Agra Acquisition Value
- Question: Was the Agra acquisition cost high relative to its current ARPOB? (Surya Narayan Nayak)
- Answer: The hospital is already EBITDA positive and has best-in-class infrastructure. We are upgrading it with star clinicians and robotics, targeting an ARPOB increase to ₹32,000 quickly (Yatharth Tyagi/Amit Kumar Singh).
New Hospital Breakeven
- Question: When will the New Delhi and Faridabad Sector-20 units break even? (Umakant Sharma)
- Answer: Faridabad is expected to reach operational breakeven within 12 months due to strong initial traction; New Delhi is expected within 15 months (Amit Kumar Singh).
Expansion Model
- Question: How will you achieve the ₹60 lakh per bed capex for the 3,000-bed expansion? (Umakant Sharma)
- Answer: The average cost is lower because we are utilizing asset-light models where we don’t spend on land/building, only equipment (Ashutosh Kumar Jha).
Key Takeaway
Yatharth Hospital delivered a record performance in Q3 FY26, with revenue growing 46% YoY to ₹320.5 crores and EBITDA increasing 35% to ₹74.2 crores.
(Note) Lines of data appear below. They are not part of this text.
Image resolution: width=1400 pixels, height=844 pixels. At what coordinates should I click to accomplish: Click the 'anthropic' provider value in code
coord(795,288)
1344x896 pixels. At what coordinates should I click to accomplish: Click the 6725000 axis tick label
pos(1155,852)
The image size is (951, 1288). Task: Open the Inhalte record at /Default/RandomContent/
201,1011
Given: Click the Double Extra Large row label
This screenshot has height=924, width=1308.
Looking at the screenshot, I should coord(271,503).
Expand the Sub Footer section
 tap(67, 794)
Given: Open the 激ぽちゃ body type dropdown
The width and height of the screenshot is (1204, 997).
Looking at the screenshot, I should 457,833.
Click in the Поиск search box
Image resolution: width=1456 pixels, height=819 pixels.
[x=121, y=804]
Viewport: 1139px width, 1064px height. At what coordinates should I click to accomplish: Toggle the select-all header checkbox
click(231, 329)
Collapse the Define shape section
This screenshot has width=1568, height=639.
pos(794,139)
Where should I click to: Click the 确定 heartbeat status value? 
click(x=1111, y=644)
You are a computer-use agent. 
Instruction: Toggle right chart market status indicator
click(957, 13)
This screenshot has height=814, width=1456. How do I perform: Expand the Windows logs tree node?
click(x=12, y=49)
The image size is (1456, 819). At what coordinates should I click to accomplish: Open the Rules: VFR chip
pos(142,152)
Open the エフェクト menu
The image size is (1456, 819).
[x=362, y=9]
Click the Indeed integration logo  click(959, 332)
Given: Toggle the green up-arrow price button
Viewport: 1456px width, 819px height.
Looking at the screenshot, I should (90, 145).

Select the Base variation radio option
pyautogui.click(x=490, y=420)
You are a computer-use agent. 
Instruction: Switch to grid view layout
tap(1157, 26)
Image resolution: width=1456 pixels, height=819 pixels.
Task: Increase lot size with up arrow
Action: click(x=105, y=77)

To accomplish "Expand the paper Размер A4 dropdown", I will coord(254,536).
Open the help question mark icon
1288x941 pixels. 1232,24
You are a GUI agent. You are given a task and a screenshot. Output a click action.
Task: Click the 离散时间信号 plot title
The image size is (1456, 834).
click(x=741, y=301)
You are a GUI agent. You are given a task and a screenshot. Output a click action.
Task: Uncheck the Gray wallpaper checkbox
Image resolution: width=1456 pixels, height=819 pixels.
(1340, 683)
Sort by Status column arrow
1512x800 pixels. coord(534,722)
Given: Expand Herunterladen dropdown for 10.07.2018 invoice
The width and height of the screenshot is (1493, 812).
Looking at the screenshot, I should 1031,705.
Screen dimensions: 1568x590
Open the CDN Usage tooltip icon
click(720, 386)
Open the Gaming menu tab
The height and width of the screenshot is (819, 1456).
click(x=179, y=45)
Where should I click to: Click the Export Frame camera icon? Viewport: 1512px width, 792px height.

The quarter was highlighted by the successful integration of new New Delhi and Faridabad units, which achieved 100% private payer mixes and higher-than-average ARPOBs from inception. Strategically, the company is shifting away from low-margin government business (aiming for <30% share) while doubling down on high-end super specialties like oncology and robotic surgery. With a ₹1,500 crore capex plan to reach 5,000 beds and the integration of the Agra hospital, management maintains a confident outlook for FY27. Investors should monitor the progress of receivable day reduction and the margin impact of the aggressive 3,000-bed expansion roadmap.